Dal sondaggio che abbiamo lanciato prima dell’estate sono emerse alcune interessanti risposte che riguardano la dimensione dolorosa dei gatti che sono affetti da osteoartrosi, cioè da una forma di artrosi/artrite che colpisce piuttosto frequentemente i felini domestici, specie dopo una certa età (7/8 anni).

Il gatto non manifesta il dolore come il cane - che morde, piange, guaisce ecc. - ma tende ad evitare quei comportamenti che gli fanno provare dolore; ciò può costituire per lo stesso padrone, un equivoco. La vita sedentaria dei gatti può infatti nascondere un dolore e non essere un semplice segno caratteriale. Un animale che dorme spesso, ad esempio o che tende a muoversi può essere non un gatto pigro, ma un gatto che soffre.

E’ quindi assai importante che il padrone recepisca correttamente i segnali che gli arrivano dall’animale per capire se l’atteggiamento è semplicemente il segno che il gatto sta invecchiando e quindi tende ad essere più sedentario oppure se invece soffre di osteoartrosi.

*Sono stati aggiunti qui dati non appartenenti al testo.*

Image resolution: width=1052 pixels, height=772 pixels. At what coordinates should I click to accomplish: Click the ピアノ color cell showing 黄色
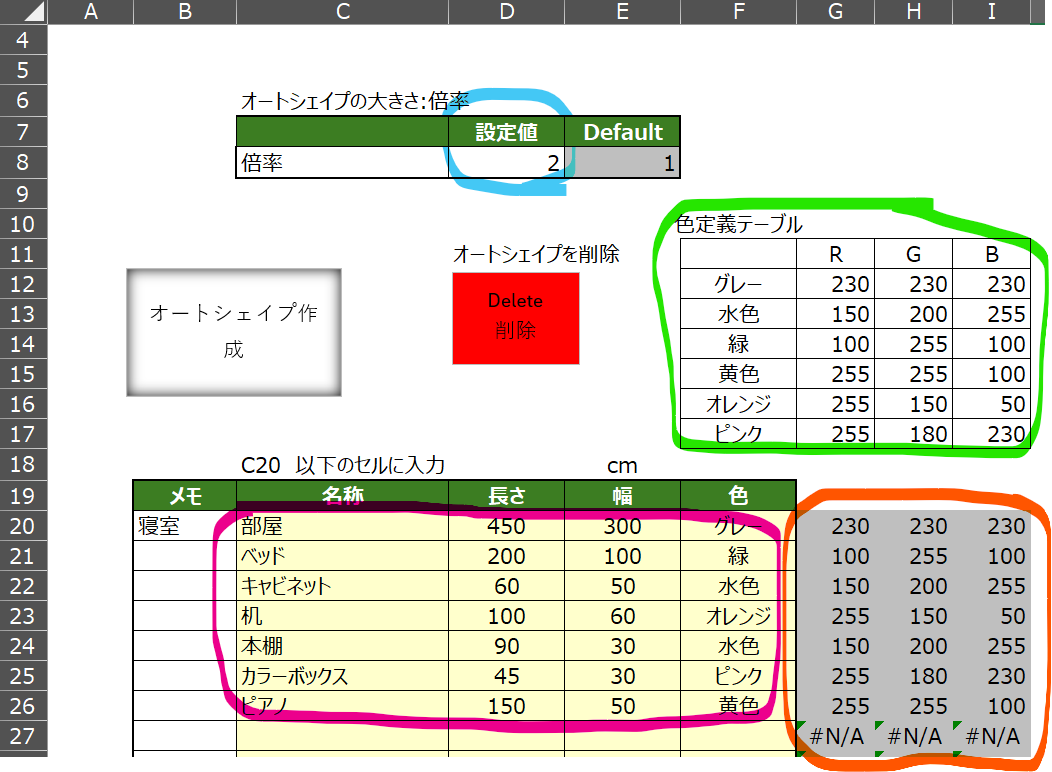(x=738, y=706)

Evitare i comportamenti dolorosi significa che il gatto tende a non saltare ed è restio a giocare; tende a non pulirsi il pelo come faceva una volta perché alcune posture gli provocano dolore; lo stesso per quanto riguarda “stirarsi” o farsi le unghie: evita di farlo perché anche quei movimenti gli causano dolore. Altri segnali di sofferenza sono: evitare di fare le scale, di salire sui mobili troppo alti o sui letti, o di arrampicarsi.

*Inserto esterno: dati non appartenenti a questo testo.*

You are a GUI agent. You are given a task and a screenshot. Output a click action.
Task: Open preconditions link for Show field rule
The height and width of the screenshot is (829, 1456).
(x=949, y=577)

Oltre a modificare i comportamenti fisici, il dolore modifica anche il carattere dell’animale: un gatto che è sempre stato tranquillo e giocherellone, può diventare un animale aggressivo, che si fa avvicinare a fatica perché ha paura che anche carezze e “grattini” possano provocargli del male. E quindi può capitare che l’animale vi graffi, oppure che vi eviti e si sottragga alle affettuosità alle quale teneva di più.

Anche sporcare fuori dalla lettiera è un tipico segno di sofferenza. In questi casi, il padrone deve mettere a disposizione dell’animale situazioni più comode: ad esempio utilizzare contenitori per la lettiera con il bordo più basso (un’ottima soluzione è usare il trasportino, che, nella maggior parte dei casi ha il lato di accesso molto basso e metterci dentro la sabbia), mettere le ciotole con acqua e cibo in posizioni comode da raggiungere senza dover fare scale o salire su mobili, ecc.

Nel caso verifichiate questo tipo di atteggiamenti, rivolgetevi al veterinario perché l’osteoartrosi non è una malattia rara (anche se nella maggior parte dei casi viene sottovalutata, specie dai padroni), infatti: ha problemi di osteoatrosi il 90% dei gatti con più di 12 anni e il 34% con più di 4 anni.

Lo specialista prescriverà al vostro gatto un farmaco che sarà estremamente efficace nei confronti della patologia e che potrete somministrare facilmente. I farmaci di ultima generazione, a base di meloxicam, consentono di somministrare il medicinale all’animale anche per un periodo lungo (mesi) senza alterare i valori ematochimici e senza causare lesioni all’apparato gastroenterico.

Si tratta anche di medicinali facili da somministrare (hanno una siringa dosatrice che consente di dare la dose giusta), che sono graditi al gatto anche mescolati con l’abituale pappa.